A Senadora Elizabeth Warren e o Senador Andy Kim solicitaram uma revisão sobre a participação de 500 milhões de dólares feita no projeto cripto ligado a Trump, World Liberty Financial, por uma entidade ligada ao governo dos EAU. Os Senadores democratas enviaram uma carta nesse sentido ao Secretário do Tesouro Scott Bessent para analisar a questão.
De acordo com a carta, os Senadores querem que Bessent avalie se a participação relatada no projeto ligado a Trump justifica uma revisão de segurança nacional. Os Senadores, que são ambos membros da Comissão Bancária do Senado, pediram a Bessent que determinasse se o Comité de Investimento Estrangeiro nos Estados Unidos (CFIUS) deveria analisar o negócio, conforme a carta. O CFIUS é um painel interagências supervisionado pelo Tesouro que analisa investimentos estrangeiros quanto a riscos de segurança nacional.
O negócio foi noticiado pelo Wall Street Journal no mês passado. O meio de comunicação mencionou que a G42, uma empresa apoiada pelo Sheikh Tahnoon bin Zayed Al Nahyan, o conselheiro de segurança nacional e gestor do maior fundo soberano de riqueza nos EAU, adquiriu uma participação de 49% na World Liberty Financial dias antes da segunda tomada de posse de Trump em janeiro de 2025. O negócio foi executado através de uma entidade chamada Aryam Investment 1 e foi assinado por Eric Trump.
O negócio exigiu um pagamento inicial de 250 milhões de dólares, com cerca de 187 milhões de dólares do valor total direcionados para entidades da família Trump e pelo menos 31 milhões de dólares para empresas afiliadas à família de Steve Witkoff, enviado especial de Trump ao Médio Oriente e cofundador da World Liberty Financial, disse o relatório. O Presidente Trump negou conhecimento do investimento. "Os meus filhos estão a tratar disso, a minha família está a tratar... Tenho tudo o que posso gerir agora com o Irão e com a Rússia e a Ucrânia", disse Trump aos jornalistas.
Na carta, os Senadores perguntaram se o CFIUS já havia analisado a transação e feito alguma recomendação ao presidente sobre isso. Observaram que o CFIUS deveria ter sido mandatado para rever transações que pudessem dar aos governos estrangeiros acesso a tecnologia sensível ou dados pessoais.
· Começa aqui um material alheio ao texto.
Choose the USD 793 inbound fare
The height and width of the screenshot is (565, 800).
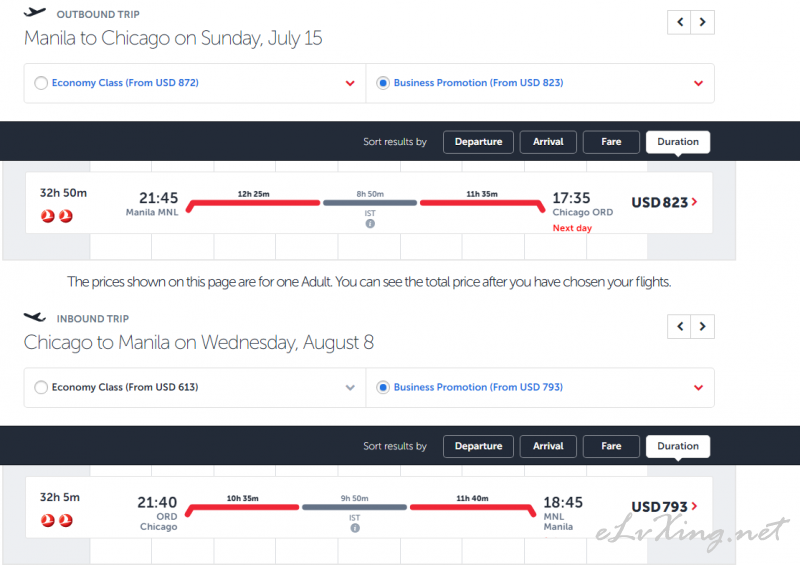click(664, 507)
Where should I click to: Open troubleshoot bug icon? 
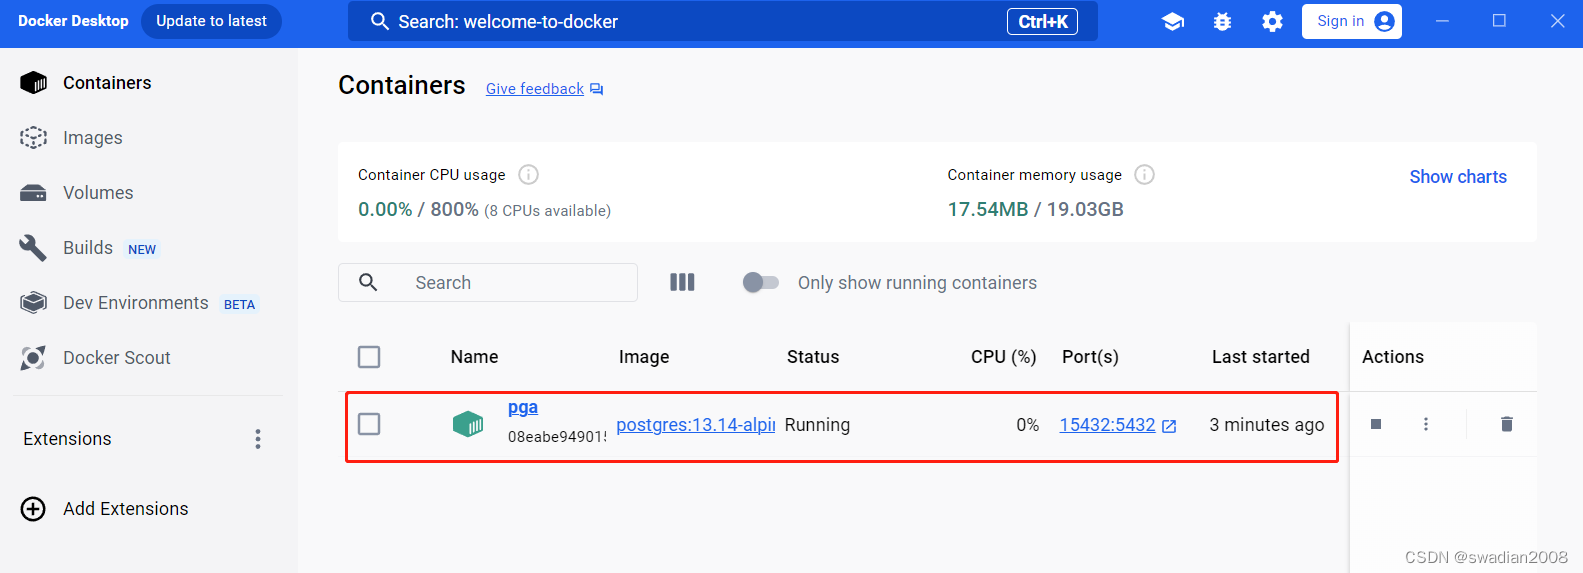point(1222,21)
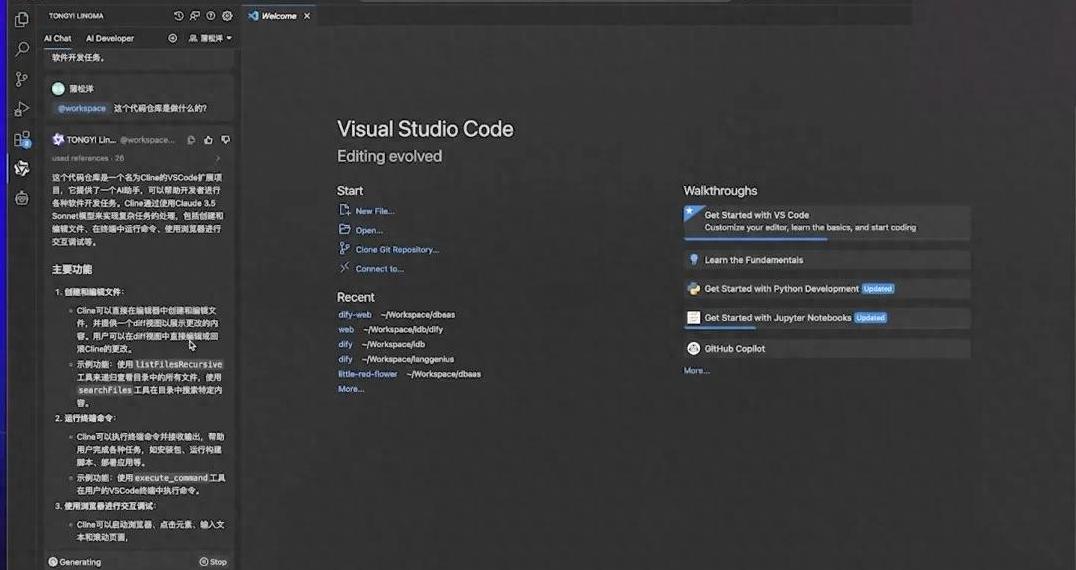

A carta apontou para o facto de a World Liberty Financial afirmar que recolhe informações pessoais dos utilizadores, questionando se os EAU ou a China poderiam obter acesso aos dados.
A carta também mencionou que o negócio veria a WLFI ceder dois lugares no conselho a executivos seniores que ocupam posições-chave na G42. Os Senadores também citaram avisos de longa data da inteligência dos Estados Unidos de que a G42 pode ter estado envolvida no fornecimento de tecnologia para auxiliar o exército chinês. A empresa foi acusada de desenvolver uma aplicação de vigilância que foi desenvolvida como uma aplicação de mensagens. Além disso, a G42 enfrentou escrutínio sobre os seus laços com empresas chinesas, incluindo a Huawei e o Beijing Genomics Institute.
No entanto, a empresa disse que desinvestiu das empresas chinesas desde o início de 2024. O pedido do CFIUS soma-se a uma lista crescente de investigações que têm sido solicitadas desde que o negócio foi anunciado. Na semana passada, o Rep. Ro Khanna, membro de topo do Comité Seleto da Câmara sobre Competição Estratégica com a China, lançou uma investigação exigindo documentos e respostas do cofundador da WLFI, Zach Witkoff, até 1 de março.
Na carta, Khanna concentrou-se em saber se o investimento pode ter influenciado a política de exportação dos EUA sobre chips de IA avançados depois de a administração Trump ter aprovado um plano para dar aos EAU acesso a 500.000 dos chips de IA mais avançados por ano. Bessent também foi questionado sobre a WLFI numa audiência da Comissão de Serviços Financeiros da Câmara na semana passada, onde foi solicitado a suspender uma aplicação de carta bancária pendente ligada à empresa. Os Senadores Warren e Kim deram a Bessent até março para responder à sua carta.